[poly~] subpatch Strategies?
Hi,
[poly~] certainly is useful. But I'm looking for a some advice/good practice to being able to make it more productive and fight with it a little less.
For instance, do people have to maintain a separate library of abstractions for use in [poly~], just because they have different inlets/outlets? For example, if I made a generic delay, it might essentially be the same for use in and outside of [poly~]. I've had some odd results in the past when including both regular inlets/outlets AND [poly~] in/out, just to make it useable in either. Is that a bad idea, or something others have done?
When developing several abstractions, is there something to do differently if they are to used inside [poly~] or specific considerations?
Just throwing it out there (in kind of a vague way, I know) to try and minimize my frustration and develop things in a smart way.
Thanks,
Brian
Somewhere it suggests, I think in the tutorials, to include an inlet and outlet for each in and out of a poly, then the same object can be embedded inside a patch. Mostly it works the same way. There's only a few exceptions. The thispoly~ object, and anything it controls, won't work unless it's in a poly~. The adsr~ features for polyphony don't work when it's not in a poly~.
If you put the object which was inside poly~ into exaxctly the same place where the poly~ object was, then any attributes you were setting for poly~ (like 'voices') will appear inside the patch on the first inlet instead.
Anything which would be set across all instances of a poly~ normally isn't inside the poly~. That includes panel controls, presets, and pattr things. But that's more an issue of design partitioning, and not really something for which one would make a separate library of things, if one has anticipated polyphonizing the things, they would be separate anyway.
Hmm…I *think* I'm following. I did find a suggestion in the [in~] helpfile to add inlets + [in~] in the same patch, to be used in both places. I was just checking, because I've had what appeared to be some odd behavior at times (signals getting places even after patchcords had been disconnected!). The situations were quite complex (well, to me) and I had several layers of things inside a poly~ subpatch. But I wanted to see if anyone was cautioning against doing that or behavior could be unpredictable.
Thanks,
Brian
Send and receive objects could relay singals after disconnecting a wire, but I tend not to use them, so I don't know the gotchas on them. The reason I don't use them is, every time a value is sent somewhere, Max scans every single object to see if any of them are set up to receive it, which is not very efficient.

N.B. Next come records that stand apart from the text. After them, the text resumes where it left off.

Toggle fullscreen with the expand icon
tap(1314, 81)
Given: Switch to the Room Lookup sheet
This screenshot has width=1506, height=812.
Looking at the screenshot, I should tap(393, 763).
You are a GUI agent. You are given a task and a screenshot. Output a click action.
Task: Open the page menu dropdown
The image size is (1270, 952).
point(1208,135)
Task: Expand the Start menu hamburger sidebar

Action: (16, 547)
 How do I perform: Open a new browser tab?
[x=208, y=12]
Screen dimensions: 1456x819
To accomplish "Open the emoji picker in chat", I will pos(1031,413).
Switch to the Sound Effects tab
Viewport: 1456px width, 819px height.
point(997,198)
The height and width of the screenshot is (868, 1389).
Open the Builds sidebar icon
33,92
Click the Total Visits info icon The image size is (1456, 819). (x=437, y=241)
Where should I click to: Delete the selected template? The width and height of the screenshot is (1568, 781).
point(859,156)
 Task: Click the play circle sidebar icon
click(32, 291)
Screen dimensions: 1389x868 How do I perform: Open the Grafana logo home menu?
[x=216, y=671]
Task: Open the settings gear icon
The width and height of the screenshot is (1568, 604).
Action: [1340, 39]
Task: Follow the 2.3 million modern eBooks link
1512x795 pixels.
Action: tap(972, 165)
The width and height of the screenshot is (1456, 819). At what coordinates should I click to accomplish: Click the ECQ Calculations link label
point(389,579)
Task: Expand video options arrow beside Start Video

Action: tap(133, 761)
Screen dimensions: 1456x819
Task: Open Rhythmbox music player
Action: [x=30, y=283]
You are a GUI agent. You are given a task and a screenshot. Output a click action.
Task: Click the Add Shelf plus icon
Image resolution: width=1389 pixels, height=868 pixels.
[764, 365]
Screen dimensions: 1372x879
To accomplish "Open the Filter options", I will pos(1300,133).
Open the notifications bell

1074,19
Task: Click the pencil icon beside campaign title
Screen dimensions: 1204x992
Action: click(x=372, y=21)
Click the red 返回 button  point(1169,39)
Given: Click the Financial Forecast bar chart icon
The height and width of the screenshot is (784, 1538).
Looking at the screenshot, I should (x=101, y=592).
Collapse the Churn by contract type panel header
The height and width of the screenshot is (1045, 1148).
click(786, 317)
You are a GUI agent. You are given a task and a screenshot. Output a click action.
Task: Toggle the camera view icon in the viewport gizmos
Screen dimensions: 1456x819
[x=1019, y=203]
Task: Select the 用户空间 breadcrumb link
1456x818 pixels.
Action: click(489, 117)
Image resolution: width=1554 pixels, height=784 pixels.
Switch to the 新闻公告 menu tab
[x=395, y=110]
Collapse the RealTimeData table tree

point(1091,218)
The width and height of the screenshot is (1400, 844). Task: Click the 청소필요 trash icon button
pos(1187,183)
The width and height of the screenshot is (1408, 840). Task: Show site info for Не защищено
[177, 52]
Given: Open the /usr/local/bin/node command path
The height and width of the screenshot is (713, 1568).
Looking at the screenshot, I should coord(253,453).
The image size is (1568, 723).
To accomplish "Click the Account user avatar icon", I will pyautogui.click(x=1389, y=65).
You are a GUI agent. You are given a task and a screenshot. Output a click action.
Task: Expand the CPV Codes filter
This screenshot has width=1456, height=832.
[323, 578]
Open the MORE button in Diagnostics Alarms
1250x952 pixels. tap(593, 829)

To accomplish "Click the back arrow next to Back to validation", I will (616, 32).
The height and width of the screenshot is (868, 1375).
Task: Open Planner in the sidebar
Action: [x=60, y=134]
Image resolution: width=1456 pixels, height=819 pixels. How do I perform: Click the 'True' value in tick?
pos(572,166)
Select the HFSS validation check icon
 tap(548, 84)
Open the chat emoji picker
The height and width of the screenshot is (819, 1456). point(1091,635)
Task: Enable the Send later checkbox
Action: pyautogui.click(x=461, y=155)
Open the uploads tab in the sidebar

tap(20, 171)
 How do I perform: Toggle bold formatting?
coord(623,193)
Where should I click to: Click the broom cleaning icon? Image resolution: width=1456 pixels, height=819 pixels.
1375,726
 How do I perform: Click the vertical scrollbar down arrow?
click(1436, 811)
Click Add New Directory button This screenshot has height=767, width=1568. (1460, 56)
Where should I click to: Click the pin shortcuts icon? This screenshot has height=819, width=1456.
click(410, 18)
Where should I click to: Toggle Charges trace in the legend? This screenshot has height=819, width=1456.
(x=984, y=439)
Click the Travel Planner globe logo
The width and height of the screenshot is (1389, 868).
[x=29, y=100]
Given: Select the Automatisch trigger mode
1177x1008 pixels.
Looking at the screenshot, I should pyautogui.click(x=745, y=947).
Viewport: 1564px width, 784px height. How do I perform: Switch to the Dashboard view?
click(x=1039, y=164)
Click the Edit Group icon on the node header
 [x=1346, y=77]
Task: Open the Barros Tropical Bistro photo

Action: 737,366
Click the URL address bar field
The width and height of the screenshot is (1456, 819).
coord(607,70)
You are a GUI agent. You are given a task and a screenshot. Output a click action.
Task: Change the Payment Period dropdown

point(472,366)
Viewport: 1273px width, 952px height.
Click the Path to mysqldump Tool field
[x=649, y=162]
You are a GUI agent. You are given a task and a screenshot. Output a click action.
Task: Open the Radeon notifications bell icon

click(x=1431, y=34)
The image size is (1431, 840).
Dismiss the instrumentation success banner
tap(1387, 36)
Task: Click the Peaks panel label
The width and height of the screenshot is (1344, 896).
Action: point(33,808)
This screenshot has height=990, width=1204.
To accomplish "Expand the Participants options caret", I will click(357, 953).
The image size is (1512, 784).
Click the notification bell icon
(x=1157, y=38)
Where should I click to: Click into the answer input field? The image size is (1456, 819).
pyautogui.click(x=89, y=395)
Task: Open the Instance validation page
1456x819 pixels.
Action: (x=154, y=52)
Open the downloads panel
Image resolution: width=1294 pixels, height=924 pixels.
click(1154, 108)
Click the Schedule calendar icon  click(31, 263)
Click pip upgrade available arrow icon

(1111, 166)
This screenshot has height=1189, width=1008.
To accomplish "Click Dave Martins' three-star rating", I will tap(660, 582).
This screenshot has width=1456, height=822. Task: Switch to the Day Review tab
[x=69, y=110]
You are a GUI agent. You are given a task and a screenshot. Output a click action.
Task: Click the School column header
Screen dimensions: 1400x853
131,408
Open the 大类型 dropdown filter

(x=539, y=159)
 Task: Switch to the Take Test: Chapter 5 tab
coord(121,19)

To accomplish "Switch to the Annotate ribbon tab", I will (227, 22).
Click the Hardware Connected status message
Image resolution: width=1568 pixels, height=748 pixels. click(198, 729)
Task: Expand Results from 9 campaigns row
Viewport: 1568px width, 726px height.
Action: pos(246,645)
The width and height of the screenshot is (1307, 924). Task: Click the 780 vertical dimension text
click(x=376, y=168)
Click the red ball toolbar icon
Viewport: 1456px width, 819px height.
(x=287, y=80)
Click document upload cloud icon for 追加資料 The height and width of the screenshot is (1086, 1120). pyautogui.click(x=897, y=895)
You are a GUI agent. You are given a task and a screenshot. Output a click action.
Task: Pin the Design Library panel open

IMO, send and receive are really useful, and I strongly advocate their usage for people who are new to poly~. If you want to send messages to all instances, send/receive is by far the simplest way to do so. I use inlets when a message needs to be unique to a particular instance. (I usually only do this in a non-voice-allocated system, e.g. a vocoder)
There may be some small differences in efficiency, but I think that really depends on your application. I've used send and receive for a long time and the flexibility in design that they facilitate more than makes up for any difference in performance. I'm a strong believer in Knuth's advice re: efficiency, and I prefer to design the architecture to meet my musical needs, then look at efficiencies as necessary. YMMV.
My own preference is to use send and receive objects only as I might use global variables in a standard programming language, not just as a way to avoid using patch cords. To communicate with all voices in a poly~, I use "target 0".
The value object might be an alternative to send/receive to transmit data to all the voices, when there is a triggering mechanism to start a voice.
I prefer to avoid target 0 because if some messages need to be send to specific voices also then one must always alternate between "target 0" and "target n" messages where n is a number between 1 and the total number of voices.